Planificamos entrenamientos, me escribía a las dos o tres de la mañana, me decía: "Tengo un ejercicio que te va a venir bien", y, por supuesto, me acompañaba a todas las competiciones. Tengo muchas anécdotas al respecto de esto, y ahora cierro los ojos y me vienen un montón de estos dos o tres años. En esa época yo no andaba muy fino con la técnica y apenas saltaba siete metros, queríamos recuperar la forma y volver a saltar en torno a siete metros y medio, incluso mejorar.

Para él esto no era problema, me acompañaba a Ávila, Palencia, Santander, Pontevedra, incluso se compró un coche con el que viajamos a todos estos sitios, confiaba en mí ciegamente y nunca sintió el más mínimo reparo en viajar por todas estas competiciones donde todos estaban pendientes de nosotros, lógicamente de él, y que quizá fuera a quedar sexto, séptimo... nunca gané ninguna. Jamás un reproche, presión o cualquiera de estas situaciones, siempre el refuerzo como método y siempre la confianza en que en cuanto mi mente se liberara saltaría más: "Te falta confianza, verás que vas a saltar mucho, tío".

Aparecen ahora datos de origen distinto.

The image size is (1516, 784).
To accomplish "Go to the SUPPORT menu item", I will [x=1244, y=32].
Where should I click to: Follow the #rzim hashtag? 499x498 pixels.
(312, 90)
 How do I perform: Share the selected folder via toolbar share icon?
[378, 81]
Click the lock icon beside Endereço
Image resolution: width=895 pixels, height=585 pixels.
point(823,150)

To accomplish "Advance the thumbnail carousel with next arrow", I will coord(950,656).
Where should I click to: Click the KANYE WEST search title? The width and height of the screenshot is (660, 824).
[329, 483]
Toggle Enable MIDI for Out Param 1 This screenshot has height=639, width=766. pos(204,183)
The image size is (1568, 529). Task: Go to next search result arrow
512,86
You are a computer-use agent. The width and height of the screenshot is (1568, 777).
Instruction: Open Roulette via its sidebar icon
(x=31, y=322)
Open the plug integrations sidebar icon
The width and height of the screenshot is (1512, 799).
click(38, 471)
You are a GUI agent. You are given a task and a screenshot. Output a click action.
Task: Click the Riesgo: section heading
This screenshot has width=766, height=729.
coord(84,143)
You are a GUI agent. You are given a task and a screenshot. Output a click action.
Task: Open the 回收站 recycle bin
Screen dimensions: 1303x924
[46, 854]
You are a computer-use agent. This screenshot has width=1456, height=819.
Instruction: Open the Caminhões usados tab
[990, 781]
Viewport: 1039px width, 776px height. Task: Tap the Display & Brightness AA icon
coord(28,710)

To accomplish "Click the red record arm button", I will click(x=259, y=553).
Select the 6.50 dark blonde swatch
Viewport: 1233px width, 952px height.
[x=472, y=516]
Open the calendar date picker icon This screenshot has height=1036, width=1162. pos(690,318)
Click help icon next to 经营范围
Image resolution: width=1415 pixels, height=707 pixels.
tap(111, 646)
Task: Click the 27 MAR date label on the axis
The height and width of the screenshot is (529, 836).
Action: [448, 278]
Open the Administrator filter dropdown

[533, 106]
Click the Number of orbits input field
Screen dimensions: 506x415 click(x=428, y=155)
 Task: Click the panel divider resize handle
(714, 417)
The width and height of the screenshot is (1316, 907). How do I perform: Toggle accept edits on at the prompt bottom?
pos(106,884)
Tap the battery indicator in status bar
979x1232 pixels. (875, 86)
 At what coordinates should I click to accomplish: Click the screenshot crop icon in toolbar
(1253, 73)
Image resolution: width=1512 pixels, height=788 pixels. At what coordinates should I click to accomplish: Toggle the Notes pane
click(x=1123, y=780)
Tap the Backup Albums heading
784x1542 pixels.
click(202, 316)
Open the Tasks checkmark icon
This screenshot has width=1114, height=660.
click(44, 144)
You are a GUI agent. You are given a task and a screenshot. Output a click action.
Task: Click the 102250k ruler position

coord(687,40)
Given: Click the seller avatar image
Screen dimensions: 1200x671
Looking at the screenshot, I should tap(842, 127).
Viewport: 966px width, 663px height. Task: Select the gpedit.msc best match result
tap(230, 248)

Él decía que admiraba mi dureza mental y yo le decía que admiraba de él su capacidad para enseñar, pues parecía que se metía en mí. Lo que me parecía difícil, una simple frase y "joer, pues sí que sale". "No quieras hacer nada, tú déjate llevar, que sale solo, ¡tírate a la piscina!", me decía.

El salto de longitud lo tenía interiorizado, una explicación era una clase magistral, pocas palabras, pero las justas, y una humildad terrible. Altruismo puro y duro, ya que nunca le di un céntimo y jamás aceptó nada en compensación por los viajes y por los cientos de horas en la pista.

Yago, tío, íbamos a quedar estas semanas, empezar a entrenar, me ibas a "fundir" en sentadillas, yo a ti en multisaltos (imposible), hacías arrancada en vaqueros y zapatos y después de años sin tocar una pesa, mejor que yo después de una hora calentando y entrenando a diario, ¡nos reíamos con esto!...

Sólo tenías que dejarte llevar, sólo aprovechar cada momento: ese aire al respirar, esa canción, ese paseo, este momento que ahora está pasando... ¡Sólo esto! Ya sé, tan fácil de decir...

Me resulta muy triste despedirme de ti, me ayudaste de corazón y nunca olvidaré tus consejos.

Gracias por todo amigo, siempre te recordaré.